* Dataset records
━━━━

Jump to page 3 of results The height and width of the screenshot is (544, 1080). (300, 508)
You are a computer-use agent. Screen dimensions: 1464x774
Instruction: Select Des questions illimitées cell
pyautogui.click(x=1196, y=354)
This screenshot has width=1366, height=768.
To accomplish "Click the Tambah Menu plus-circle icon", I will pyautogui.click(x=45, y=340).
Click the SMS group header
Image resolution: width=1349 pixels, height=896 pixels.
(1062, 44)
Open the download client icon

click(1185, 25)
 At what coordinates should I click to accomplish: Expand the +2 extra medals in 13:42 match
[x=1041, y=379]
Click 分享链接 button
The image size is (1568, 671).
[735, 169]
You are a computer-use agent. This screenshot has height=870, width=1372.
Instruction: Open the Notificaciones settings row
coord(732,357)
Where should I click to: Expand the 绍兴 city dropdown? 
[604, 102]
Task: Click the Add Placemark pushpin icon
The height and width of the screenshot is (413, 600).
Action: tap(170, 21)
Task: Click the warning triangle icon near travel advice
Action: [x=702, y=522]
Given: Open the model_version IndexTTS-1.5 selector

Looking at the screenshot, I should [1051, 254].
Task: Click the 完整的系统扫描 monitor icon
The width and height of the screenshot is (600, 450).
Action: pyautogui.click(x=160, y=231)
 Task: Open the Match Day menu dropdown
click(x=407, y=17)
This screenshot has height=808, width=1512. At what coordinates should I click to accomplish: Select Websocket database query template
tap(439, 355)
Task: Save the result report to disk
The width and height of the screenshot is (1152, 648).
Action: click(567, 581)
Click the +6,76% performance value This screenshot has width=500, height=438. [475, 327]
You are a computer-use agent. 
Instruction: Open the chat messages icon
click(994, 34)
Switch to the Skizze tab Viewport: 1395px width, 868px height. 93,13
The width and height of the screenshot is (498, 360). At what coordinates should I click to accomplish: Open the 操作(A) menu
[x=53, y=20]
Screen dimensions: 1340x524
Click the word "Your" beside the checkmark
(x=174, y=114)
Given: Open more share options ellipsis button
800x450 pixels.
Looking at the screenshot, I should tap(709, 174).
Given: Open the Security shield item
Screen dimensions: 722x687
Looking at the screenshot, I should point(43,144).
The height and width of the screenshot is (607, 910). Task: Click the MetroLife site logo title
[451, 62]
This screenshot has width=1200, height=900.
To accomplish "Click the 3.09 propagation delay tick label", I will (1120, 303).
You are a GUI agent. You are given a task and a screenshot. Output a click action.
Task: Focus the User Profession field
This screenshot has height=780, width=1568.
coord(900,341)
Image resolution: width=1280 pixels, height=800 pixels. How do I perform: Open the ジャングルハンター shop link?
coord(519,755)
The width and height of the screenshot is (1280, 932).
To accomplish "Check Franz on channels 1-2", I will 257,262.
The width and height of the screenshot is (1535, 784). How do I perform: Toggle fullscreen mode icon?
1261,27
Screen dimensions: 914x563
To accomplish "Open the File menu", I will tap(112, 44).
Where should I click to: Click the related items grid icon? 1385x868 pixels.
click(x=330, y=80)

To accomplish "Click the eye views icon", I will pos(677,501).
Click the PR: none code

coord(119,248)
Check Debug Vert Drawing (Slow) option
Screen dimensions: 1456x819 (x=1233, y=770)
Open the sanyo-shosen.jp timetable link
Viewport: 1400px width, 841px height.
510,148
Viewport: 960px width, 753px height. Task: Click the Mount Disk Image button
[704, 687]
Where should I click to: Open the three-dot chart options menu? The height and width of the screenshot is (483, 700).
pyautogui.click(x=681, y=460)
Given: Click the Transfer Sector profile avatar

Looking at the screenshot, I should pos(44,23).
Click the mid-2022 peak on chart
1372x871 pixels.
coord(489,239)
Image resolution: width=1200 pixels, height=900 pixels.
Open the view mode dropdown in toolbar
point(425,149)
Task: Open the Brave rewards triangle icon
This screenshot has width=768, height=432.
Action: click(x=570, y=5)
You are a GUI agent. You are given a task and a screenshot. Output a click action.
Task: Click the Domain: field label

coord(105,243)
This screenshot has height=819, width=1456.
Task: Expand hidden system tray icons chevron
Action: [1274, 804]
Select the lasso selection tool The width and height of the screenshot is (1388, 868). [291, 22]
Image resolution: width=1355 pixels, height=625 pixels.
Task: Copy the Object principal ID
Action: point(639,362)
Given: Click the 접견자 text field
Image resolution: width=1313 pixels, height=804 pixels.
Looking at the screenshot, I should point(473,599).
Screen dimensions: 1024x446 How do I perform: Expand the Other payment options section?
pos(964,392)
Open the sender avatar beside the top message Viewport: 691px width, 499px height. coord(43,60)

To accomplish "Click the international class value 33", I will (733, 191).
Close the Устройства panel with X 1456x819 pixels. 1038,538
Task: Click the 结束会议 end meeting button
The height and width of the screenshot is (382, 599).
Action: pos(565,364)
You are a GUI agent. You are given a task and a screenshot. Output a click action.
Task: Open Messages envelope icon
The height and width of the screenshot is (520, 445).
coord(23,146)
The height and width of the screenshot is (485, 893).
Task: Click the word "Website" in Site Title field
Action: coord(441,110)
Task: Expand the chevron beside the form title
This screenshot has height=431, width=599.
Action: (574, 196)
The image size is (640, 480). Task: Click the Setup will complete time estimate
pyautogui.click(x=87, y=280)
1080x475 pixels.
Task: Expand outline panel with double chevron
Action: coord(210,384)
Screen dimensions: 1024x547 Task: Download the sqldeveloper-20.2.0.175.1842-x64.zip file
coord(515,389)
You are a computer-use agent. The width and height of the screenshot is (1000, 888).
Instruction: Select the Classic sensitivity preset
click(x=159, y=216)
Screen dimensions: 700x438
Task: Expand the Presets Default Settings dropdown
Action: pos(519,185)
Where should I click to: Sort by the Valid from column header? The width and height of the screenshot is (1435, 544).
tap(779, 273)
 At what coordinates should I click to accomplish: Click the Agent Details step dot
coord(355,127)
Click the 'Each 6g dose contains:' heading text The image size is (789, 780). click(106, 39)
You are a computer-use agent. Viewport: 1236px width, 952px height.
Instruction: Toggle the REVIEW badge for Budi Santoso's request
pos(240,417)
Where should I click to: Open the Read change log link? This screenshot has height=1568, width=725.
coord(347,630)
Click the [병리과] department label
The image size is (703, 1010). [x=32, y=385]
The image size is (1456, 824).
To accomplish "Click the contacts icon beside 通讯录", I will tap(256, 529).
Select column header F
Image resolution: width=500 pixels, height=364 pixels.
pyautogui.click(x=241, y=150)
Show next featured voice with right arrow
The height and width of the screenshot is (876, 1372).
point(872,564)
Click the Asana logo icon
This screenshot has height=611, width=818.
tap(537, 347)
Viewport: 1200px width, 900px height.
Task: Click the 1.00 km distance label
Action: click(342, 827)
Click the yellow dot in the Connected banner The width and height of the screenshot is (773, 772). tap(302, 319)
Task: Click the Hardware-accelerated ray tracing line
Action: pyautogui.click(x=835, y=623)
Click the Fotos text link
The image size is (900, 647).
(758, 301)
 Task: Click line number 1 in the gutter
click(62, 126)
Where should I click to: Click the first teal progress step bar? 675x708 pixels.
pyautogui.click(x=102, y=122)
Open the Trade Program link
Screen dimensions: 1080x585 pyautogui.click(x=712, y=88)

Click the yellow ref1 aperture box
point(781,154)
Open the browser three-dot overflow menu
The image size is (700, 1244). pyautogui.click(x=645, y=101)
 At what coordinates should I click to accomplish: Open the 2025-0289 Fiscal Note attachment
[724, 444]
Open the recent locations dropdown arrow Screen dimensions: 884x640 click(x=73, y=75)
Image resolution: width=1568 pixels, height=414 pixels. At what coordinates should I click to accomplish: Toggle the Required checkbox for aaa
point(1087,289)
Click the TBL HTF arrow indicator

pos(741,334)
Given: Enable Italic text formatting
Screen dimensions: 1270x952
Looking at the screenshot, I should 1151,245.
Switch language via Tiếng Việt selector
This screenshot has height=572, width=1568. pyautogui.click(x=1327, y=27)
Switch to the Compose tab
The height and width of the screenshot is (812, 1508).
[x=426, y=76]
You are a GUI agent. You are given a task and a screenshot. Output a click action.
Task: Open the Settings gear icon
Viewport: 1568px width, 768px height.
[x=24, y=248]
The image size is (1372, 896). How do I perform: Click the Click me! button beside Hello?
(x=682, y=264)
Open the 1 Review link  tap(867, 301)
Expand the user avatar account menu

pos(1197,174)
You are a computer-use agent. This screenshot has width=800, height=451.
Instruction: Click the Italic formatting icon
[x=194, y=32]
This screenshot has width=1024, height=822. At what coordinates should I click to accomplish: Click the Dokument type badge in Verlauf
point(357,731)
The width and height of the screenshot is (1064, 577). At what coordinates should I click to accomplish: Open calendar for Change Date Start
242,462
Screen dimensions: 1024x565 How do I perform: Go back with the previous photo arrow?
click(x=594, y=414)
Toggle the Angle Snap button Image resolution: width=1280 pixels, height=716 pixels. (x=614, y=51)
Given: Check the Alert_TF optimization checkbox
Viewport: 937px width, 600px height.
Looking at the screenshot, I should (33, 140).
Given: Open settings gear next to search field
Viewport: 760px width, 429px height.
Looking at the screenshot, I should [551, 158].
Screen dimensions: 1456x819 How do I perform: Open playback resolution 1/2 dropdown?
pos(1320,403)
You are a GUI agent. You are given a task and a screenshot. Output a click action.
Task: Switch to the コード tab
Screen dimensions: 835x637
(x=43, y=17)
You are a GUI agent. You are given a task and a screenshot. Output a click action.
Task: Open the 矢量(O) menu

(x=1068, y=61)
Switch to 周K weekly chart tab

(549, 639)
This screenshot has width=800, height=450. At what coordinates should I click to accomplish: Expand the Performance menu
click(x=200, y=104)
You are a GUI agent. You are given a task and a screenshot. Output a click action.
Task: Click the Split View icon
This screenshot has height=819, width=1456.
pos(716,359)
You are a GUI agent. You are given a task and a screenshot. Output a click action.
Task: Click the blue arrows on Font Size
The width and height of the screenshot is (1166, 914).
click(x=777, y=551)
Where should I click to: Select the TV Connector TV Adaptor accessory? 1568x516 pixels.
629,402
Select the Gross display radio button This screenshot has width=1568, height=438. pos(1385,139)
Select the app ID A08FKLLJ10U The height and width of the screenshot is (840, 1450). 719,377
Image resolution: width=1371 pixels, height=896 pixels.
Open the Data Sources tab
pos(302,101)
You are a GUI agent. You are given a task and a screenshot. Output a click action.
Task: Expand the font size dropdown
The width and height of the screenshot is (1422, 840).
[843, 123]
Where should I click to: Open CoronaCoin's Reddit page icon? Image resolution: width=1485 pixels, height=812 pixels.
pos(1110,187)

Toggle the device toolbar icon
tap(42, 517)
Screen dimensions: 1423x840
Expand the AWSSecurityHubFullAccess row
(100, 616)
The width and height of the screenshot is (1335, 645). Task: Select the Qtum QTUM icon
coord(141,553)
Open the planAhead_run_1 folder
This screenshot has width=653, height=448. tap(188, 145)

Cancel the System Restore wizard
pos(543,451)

━━━━

* EXERCISE DESCRIPTION
Print everything in the data above from the line containing "This screenshot has width=800, height=450." down to the line containing "click(x=200, y=104)", with both of those lines included, reproducing each line word for word.

* FINAL RESULT
This screenshot has width=800, height=450. At what coordinates should I click to accomplish: Expand the Performance menu
click(x=200, y=104)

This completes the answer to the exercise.